We opted to encourage making friends in-game rather than hiring NPCs, so this kind of role will be something we want real players to fulfil. As a player you can be a professional pilot escort, making a living as miner support, or work with your guild / squad to support each other for commodity runs. This will be one of many player-driven economy roles that pilots will fulfil in Jumpgate Evolution.

What are your current favourite ship classes/playstyles?

Mike Rowland:

We've been doing a lot of ship balancing during our Friends & Family testing and we've recently created a batch of new ships to fulfil intermediary roles between Light Fighters and Heavy Fighters. The Recon Fighters for example have great manoeuvrability, strong weapon loadout and reasonable defences, but I do like my Heavy Gunboat equipped with the mortar that gives a satisfying boom and AOE damage to other ships in the area. It's chunky to fly, but the armour and weapon pay off make me a happy pilot, unfortunately I'm also the most targeted pilot.


The official forums are always a hotbed for discussion and speculation. Have there been any particular ideas offered up by the forumites that have actually made it into the game, or have their discussions and arguments proved useful in solving problems the dev teams and alpha testers have encountered so far?

Mike Rowland:

There's been a massive amount of useful and inspirational comments on the forum and some of the ideas do make it in-game or are ideas that are being worked after similar reactions in-game from the dev team. We do get extensive feedback through other forms that prove extremely informative, plus simply watching how players go through the game during our tests shows many problems we would have otherwise missed.

We encourage our community to take part in these community discussions as the input can really help us decipher whether we're going in the correct direction, after all they are the ones who'll be playing the game once it's released.

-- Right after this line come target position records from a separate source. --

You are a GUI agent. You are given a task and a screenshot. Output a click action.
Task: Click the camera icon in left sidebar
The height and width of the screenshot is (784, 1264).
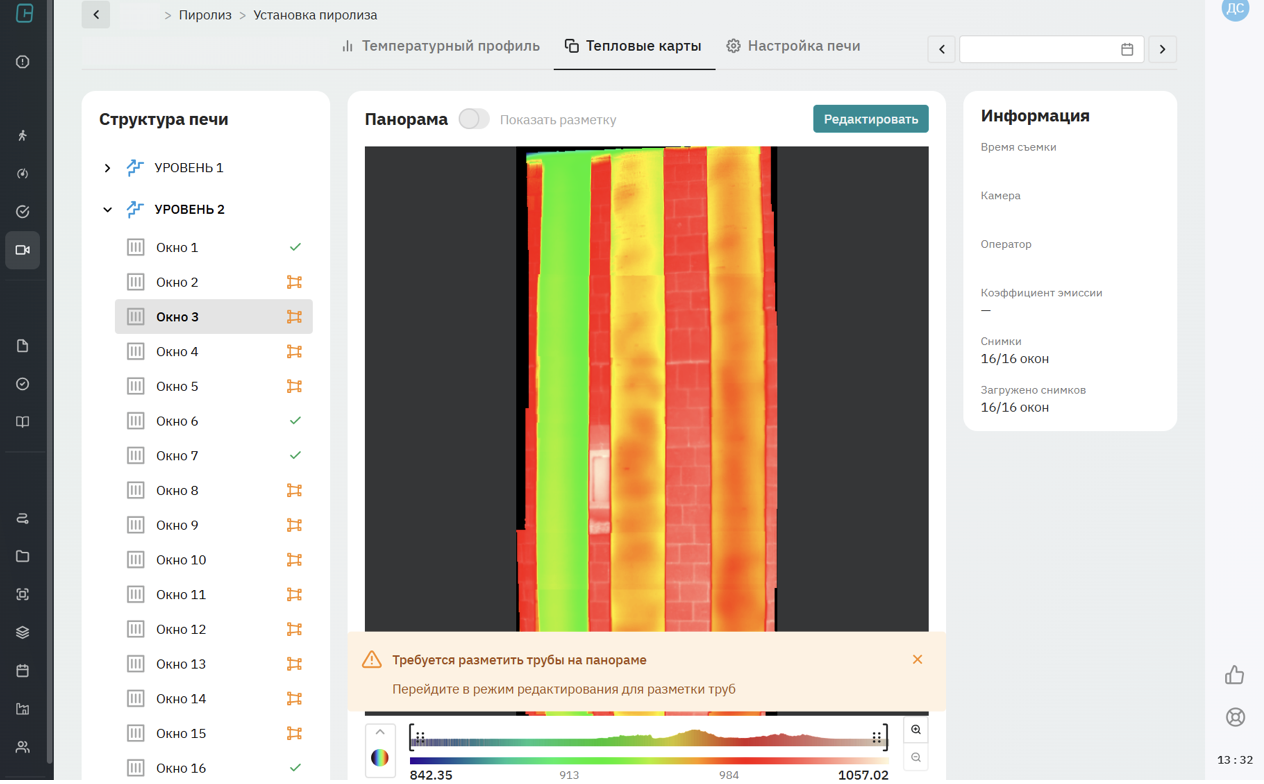tap(22, 250)
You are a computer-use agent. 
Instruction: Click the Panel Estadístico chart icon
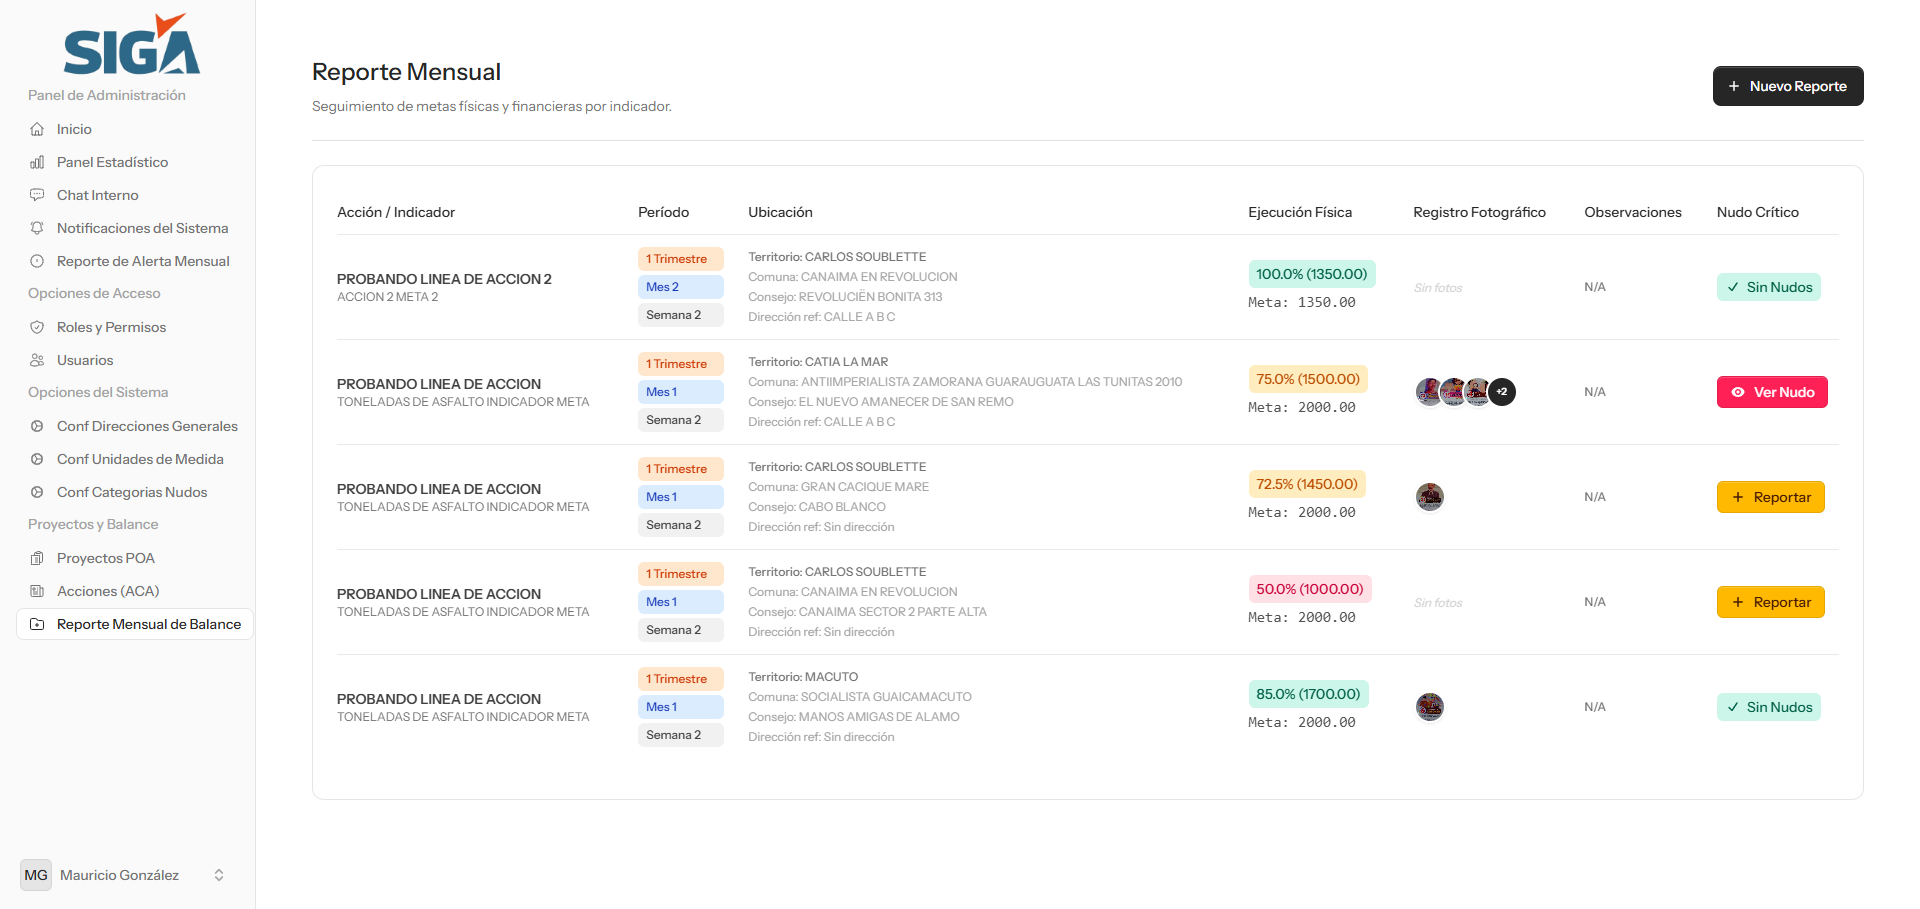coord(37,162)
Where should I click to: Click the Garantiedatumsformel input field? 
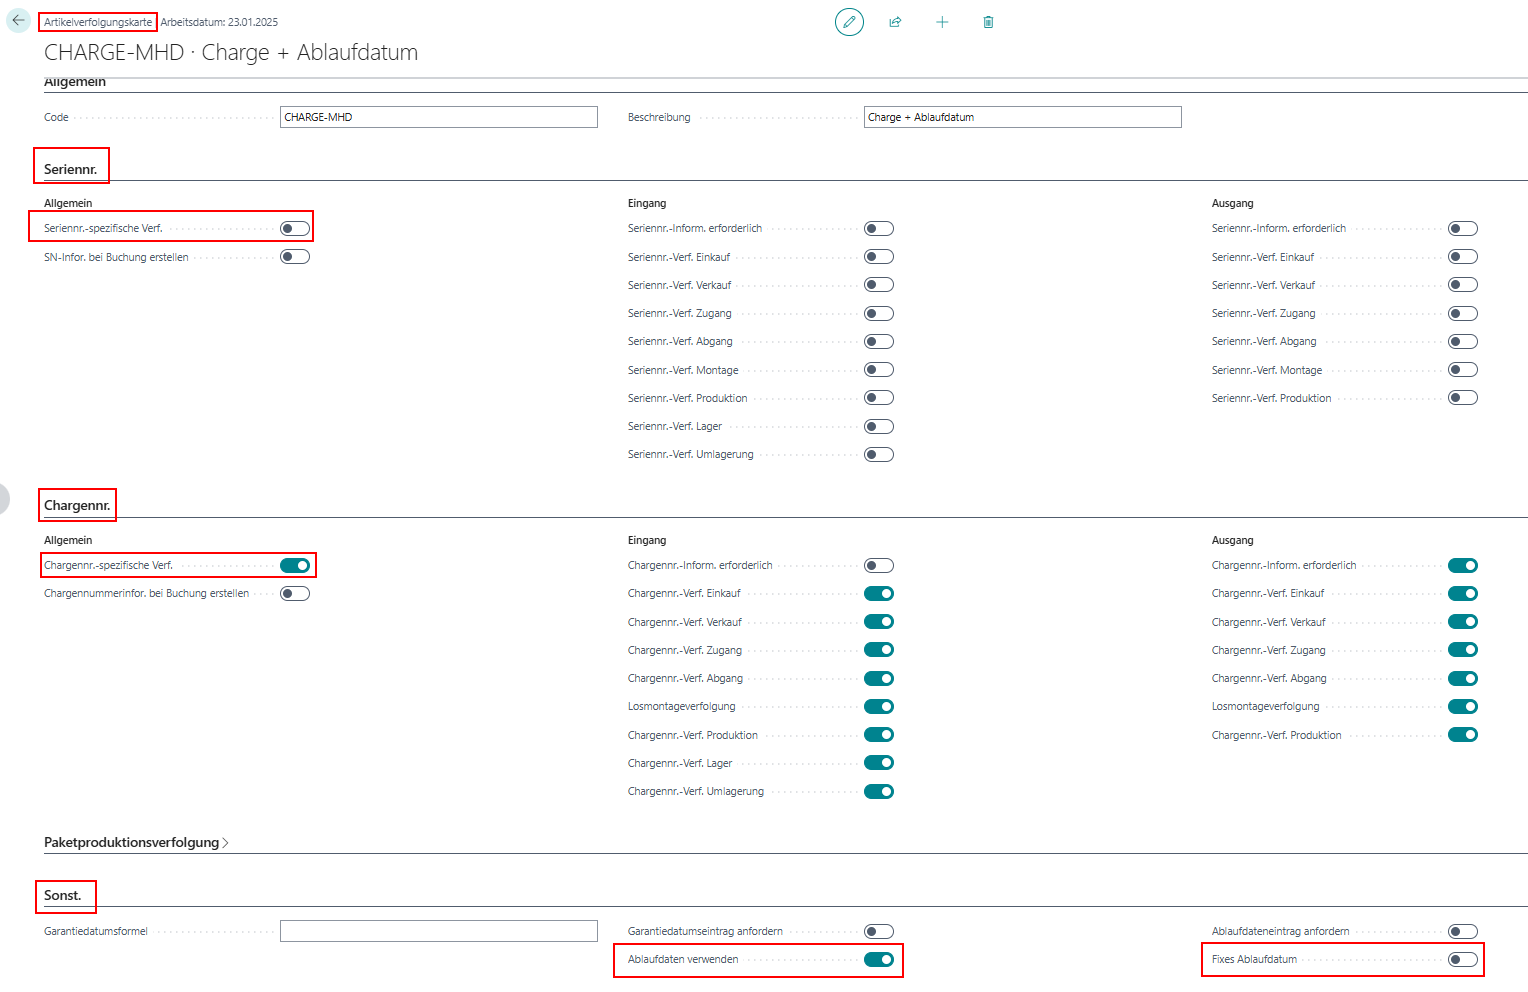[x=438, y=931]
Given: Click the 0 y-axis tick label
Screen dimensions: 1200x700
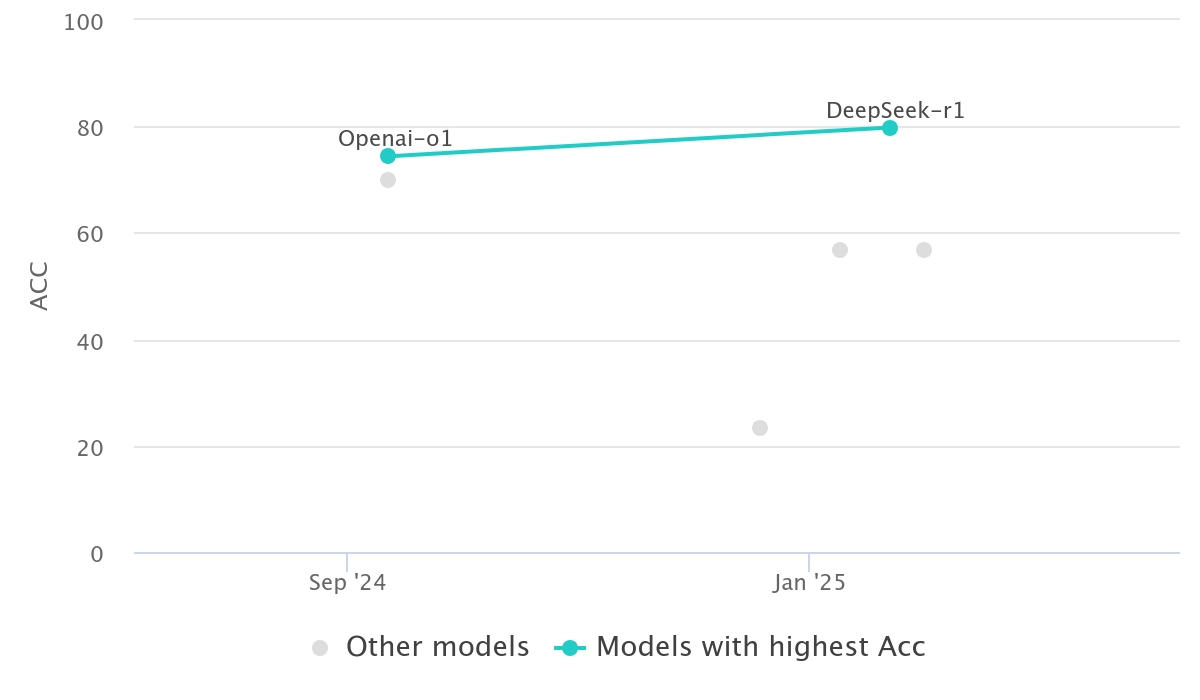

Hermann's talk of constant item and recipe updates from the NetDevil development team presents a viable solution to the problems facing most MMORPG's come end-game. How will this work regarding casual gamers? Will they constantly have to grind for money to upgrade to keep up with the hardcore players? Will this not ruin the delicate game balance that was the original basis of the IP?

Mike Rowland:

Due to the nature of the game's play style, I would certainly say that players aren't disadvantaged greatly by not having the latest and greatest upgrades, especially with an emphasis on player twitch skill. The key to avoid making a game that relies on grinding is to test, test and test, working on getting that balance right and the in-game markets reasonable. The economy itself is a key aspect we will be working on until launch and then post-launch via our regular content updates.